#### The input ####
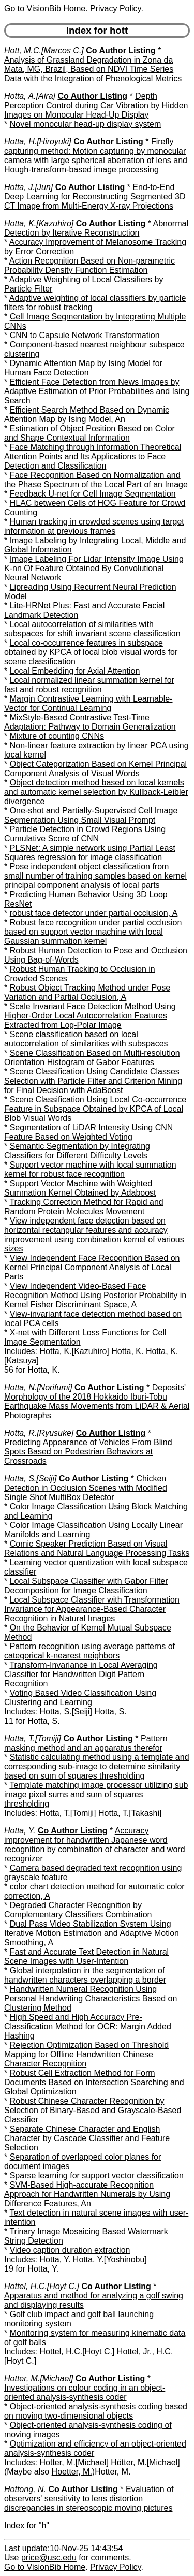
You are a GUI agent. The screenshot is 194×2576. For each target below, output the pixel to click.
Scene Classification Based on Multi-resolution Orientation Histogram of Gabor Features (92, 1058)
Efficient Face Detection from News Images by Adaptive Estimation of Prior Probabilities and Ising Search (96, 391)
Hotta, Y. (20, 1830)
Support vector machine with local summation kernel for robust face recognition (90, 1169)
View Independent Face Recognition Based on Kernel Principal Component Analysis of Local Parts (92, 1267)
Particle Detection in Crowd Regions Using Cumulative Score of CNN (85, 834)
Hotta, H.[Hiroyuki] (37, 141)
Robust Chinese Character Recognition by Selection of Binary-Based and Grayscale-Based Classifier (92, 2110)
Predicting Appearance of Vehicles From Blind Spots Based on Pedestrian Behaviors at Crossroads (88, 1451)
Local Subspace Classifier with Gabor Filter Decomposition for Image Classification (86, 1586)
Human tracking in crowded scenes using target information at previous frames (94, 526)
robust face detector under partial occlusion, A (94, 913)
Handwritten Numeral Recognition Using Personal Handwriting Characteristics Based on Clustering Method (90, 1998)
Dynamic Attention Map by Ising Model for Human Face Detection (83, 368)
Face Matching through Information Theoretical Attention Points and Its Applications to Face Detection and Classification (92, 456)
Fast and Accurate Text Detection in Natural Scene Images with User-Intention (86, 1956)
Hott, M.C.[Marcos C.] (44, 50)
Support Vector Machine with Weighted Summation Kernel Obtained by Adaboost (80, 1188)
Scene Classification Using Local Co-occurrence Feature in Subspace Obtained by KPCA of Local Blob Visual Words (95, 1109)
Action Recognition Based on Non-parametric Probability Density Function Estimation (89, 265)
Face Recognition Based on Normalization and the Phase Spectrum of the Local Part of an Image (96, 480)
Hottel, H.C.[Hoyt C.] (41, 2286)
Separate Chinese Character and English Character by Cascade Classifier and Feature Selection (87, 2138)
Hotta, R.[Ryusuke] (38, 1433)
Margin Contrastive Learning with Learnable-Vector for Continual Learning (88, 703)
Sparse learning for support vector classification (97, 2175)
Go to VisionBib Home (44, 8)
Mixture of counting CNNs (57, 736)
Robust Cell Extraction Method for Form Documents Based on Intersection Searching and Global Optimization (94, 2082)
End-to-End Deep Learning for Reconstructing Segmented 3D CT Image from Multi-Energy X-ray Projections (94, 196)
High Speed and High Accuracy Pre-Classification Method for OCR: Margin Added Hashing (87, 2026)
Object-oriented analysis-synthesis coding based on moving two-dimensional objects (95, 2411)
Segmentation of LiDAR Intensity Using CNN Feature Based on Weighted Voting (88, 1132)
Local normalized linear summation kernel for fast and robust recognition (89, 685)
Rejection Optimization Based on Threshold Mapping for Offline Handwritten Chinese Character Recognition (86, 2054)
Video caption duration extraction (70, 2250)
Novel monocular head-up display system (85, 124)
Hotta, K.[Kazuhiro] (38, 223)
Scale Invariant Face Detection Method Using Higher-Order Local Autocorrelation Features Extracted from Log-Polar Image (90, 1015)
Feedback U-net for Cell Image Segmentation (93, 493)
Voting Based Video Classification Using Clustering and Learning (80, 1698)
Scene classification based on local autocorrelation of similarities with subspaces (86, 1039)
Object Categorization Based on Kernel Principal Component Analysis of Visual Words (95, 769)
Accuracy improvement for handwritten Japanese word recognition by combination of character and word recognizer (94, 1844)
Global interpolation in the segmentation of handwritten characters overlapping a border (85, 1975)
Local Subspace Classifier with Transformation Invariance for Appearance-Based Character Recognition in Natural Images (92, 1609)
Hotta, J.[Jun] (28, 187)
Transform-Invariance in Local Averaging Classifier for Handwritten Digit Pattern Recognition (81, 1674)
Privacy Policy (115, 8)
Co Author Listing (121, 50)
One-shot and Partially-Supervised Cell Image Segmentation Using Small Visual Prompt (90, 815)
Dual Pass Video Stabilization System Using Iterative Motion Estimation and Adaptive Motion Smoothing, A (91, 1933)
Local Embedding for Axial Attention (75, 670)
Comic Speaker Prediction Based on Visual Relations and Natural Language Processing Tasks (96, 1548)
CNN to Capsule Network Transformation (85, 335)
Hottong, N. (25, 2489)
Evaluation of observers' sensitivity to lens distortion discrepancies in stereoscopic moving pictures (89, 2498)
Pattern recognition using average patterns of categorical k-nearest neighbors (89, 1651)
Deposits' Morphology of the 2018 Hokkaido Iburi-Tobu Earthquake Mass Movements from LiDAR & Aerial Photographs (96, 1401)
####
Task statement: Print nothing except the lines from the line containing "Local Embedding for Axial Attention (75, 670)" to the end of the listing, exactly as written.

Final answer:
Local Embedding for Axial Attention (75, 670)
Comic Speaker Prediction Based on Visual Relations and Natural Language Processing Tasks (96, 1548)
CNN to Capsule Network Transformation (85, 335)
Hottong, N. (25, 2489)
Evaluation of observers' sensitivity to lens distortion discrepancies in stereoscopic moving pictures (89, 2498)
Pattern recognition using average patterns of categorical k-nearest neighbors (89, 1651)
Deposits' Morphology of the 2018 Hokkaido Iburi-Tobu Earthquake Mass Movements from LiDAR & Aerial Photographs (96, 1401)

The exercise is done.